» **TEXTE FOURNI**
**********

En vertu de ce qui précède, j’aimerais comprendre ce qui, dans ces mesures et proportions, constitue le blocage dont vous avez fait part par voie de presse. Je ne peux que regretter le manque de coordination et de communication eu égard à un enjeu d’une telle importance pour notre Région. 

[Intervention de Madame Emmery]

[Intrvention de Monsieur Fassi-Fihri]

M. Didier Gosuin, ministre.- Le Gouvernement thématique Formation du 6 décembre 2016 a effectivement adopté en deuxième lecture un plan global sur le renforcement de la qualification des Bruxellois.

Ce plan, également approuvé par le Gouvernement régional bruxellois, constitue une première à plus d’un titre. C’est d’abord un plan global sur l’enjeu crucial de la qualification, ce qui n’avait pas encore été produit à Bruxelles. Ensuite, il a été élaboré en concertation étroite avec l’ensemble des acteurs – fédérations sectorielles, opérateurs de formation, d’emploi, d’enseignement, d’insertion et de validation des compétences – au travers d’un groupe de travail sur la Stratégie 2025, qui réunit régulièrement tous ces acteurs depuis 2015.

Ce plan est aujourd’hui une démarche partagée avec les partenaires sociaux bruxellois : en amont, les partenaires travaillent avec nous à l’élaboration du plan, puis l’approuvent en première lecture au sein du Conseil économique et social de la Région de Bruxelles-Capitale. C’est ce qui a permis d’obtenir un réel consensus et l’engagement de tous.

**********

» **DONNÉES DISPONIBLES**
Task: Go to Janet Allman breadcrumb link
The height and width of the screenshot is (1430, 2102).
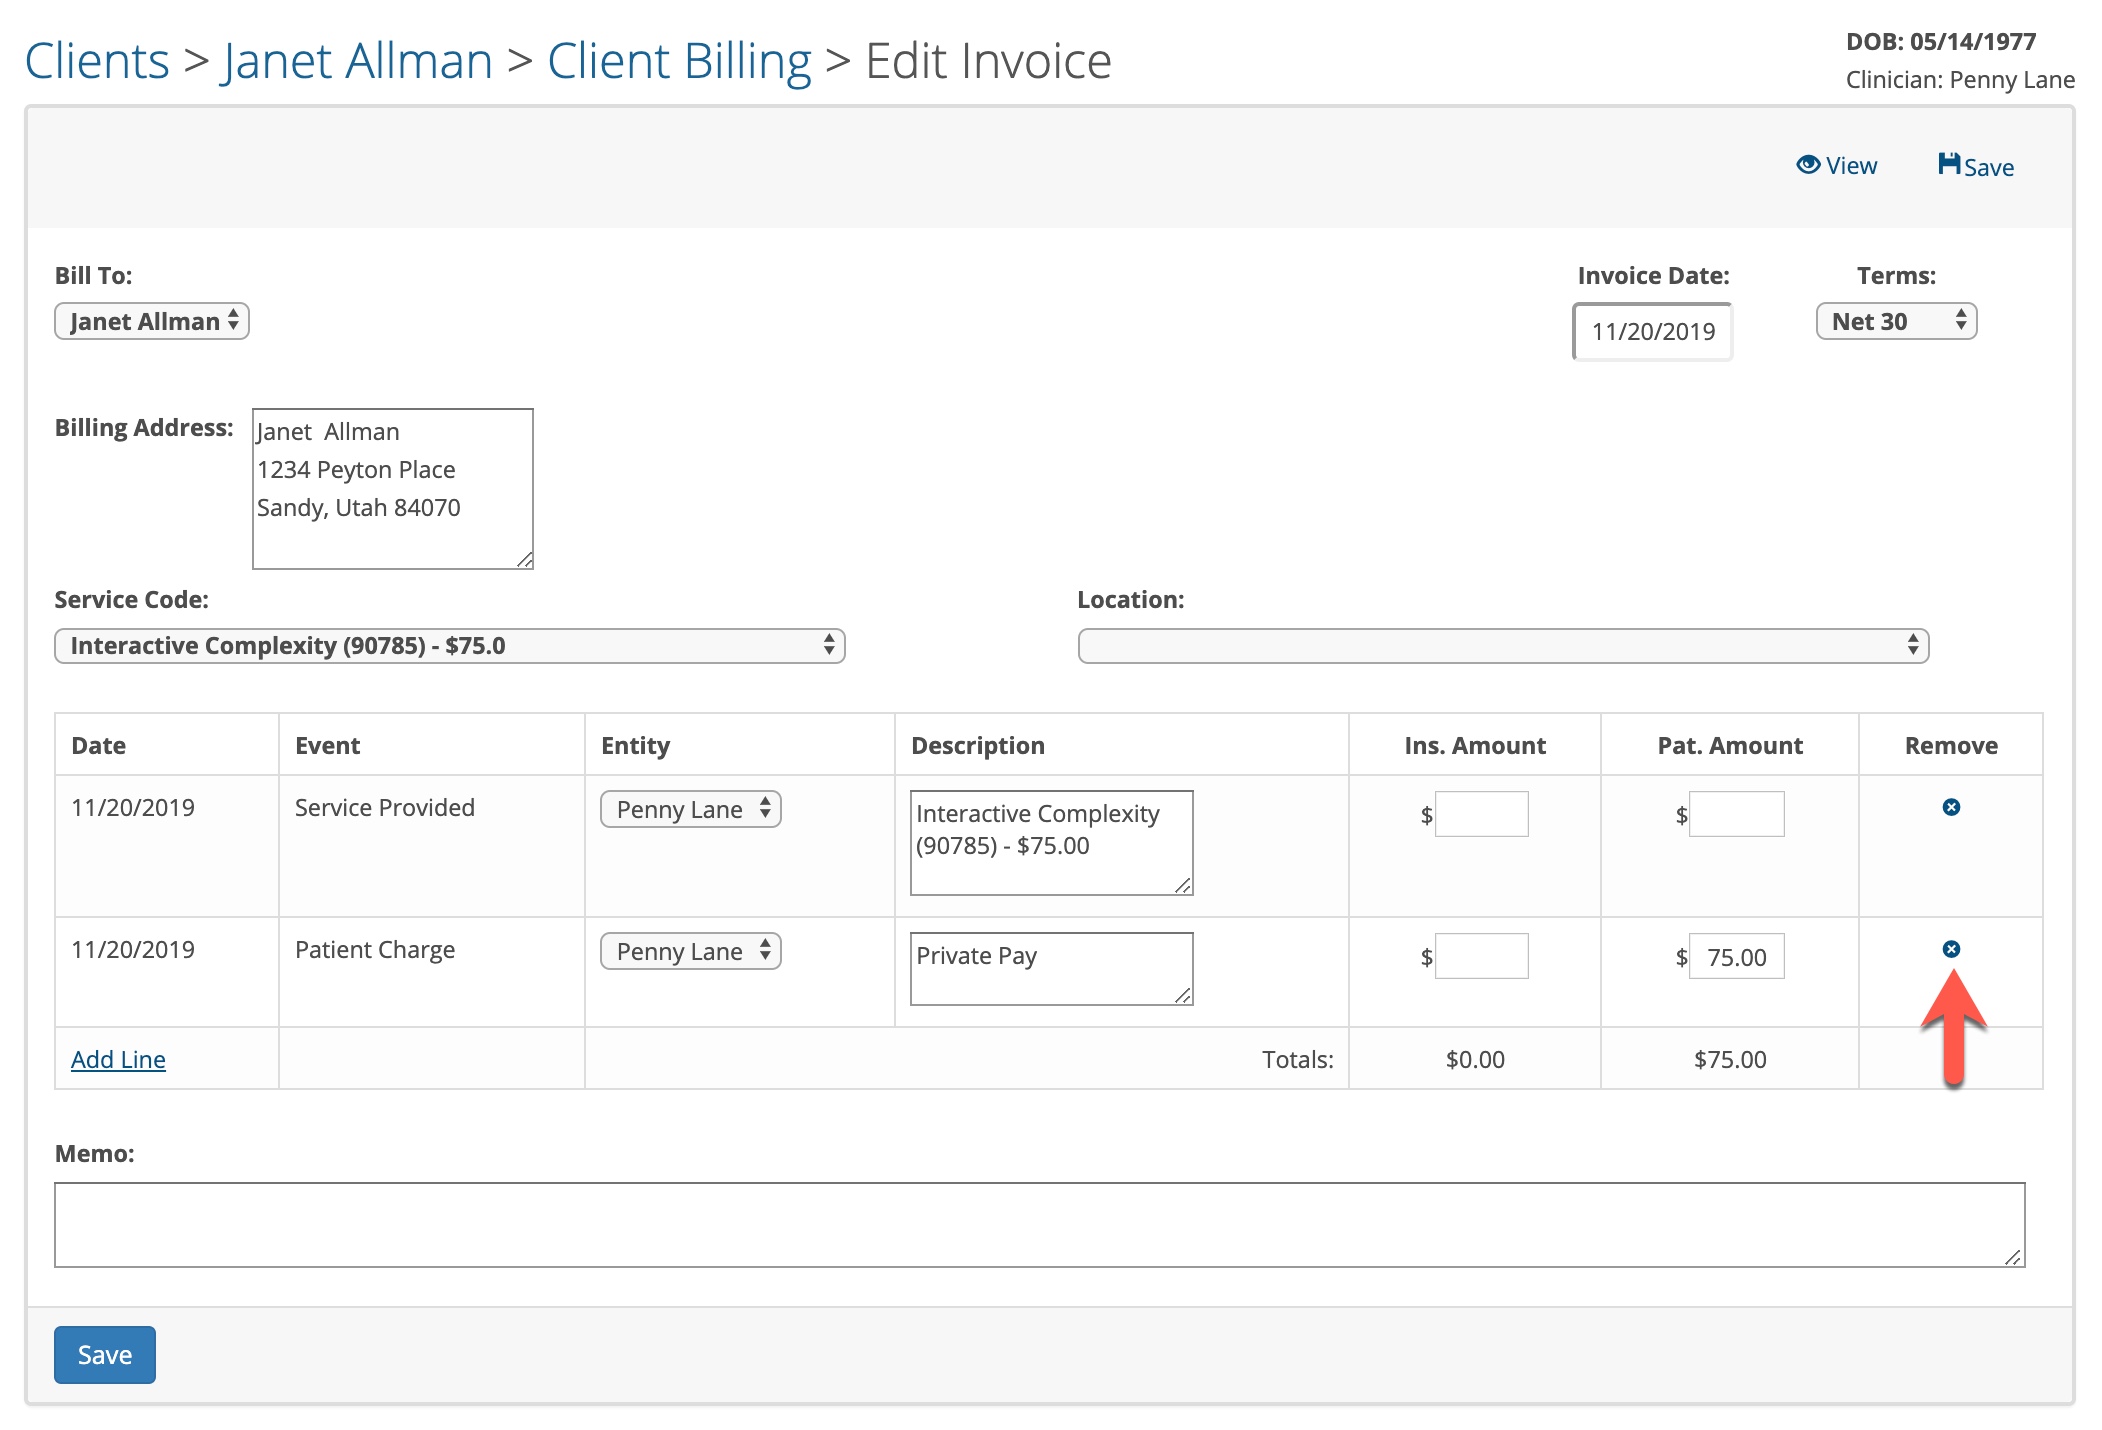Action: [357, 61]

**********

» **CONSIGNE**
Reprenez le texte sur le plan de qualification des Bruxellois et poursuivez-le après sa dernière phrase.

» **RÉPONSE**
Ce plan a été conçu avec les représentants des entreprises et sera mis en œuvre avec et par les entreprises. C’est à la fois la crédibilité du pouvoir politique, mais aussi du monde des entreprises, qui est en jeu. La problématique de l’emploi, de la formation, c’est un enjeu public, mais également un enjeu sociétal, qui doit impliquer tous les acteurs de la société. Enseignants, chefs d’entreprise, tout le monde doit être impliqué ! Ce n’est pas uniquement l’affaire des pouvoirs publics.

Du reste, une part importante de l’effort de formation repose sur le développement des stages en alternance, des formations professionnelles individuelles (FPI) en entreprise et des stages de transition, désormais appelés stages First.

Hier en commission au Parlement régional, j’ai rappelé que l’objectif inscrit dans notre déclaration de politique régionale d’offrir 2.000 stages par an d’ici la fin de la présente législature avait déjà été atteint. Il sera donc dépassé. Le nombre de stages en entreprise est passé de 660 fin 2014 à 1.228 fin 2016.

À peine 30 entreprises publiques de la Région bruxelloise participent au dispositif, ce qui reste très insuffisant au vu des dix-neuf communes et CPAS, des organismes d’intérêt public (OIP), de la Région, de l’État fédéral et des Communautés. Nous disposons donc d’une marge de manœuvre.

La grande majorité des stages en entreprise concernent des petites et moyennes entreprises (PME). Je me suis engagé à communiquer les chiffres exacts au secrétariat. Les entreprises devraient s’impliquer davantage et offrir bien plus de possibilités de stage, d’encadrement et de formation.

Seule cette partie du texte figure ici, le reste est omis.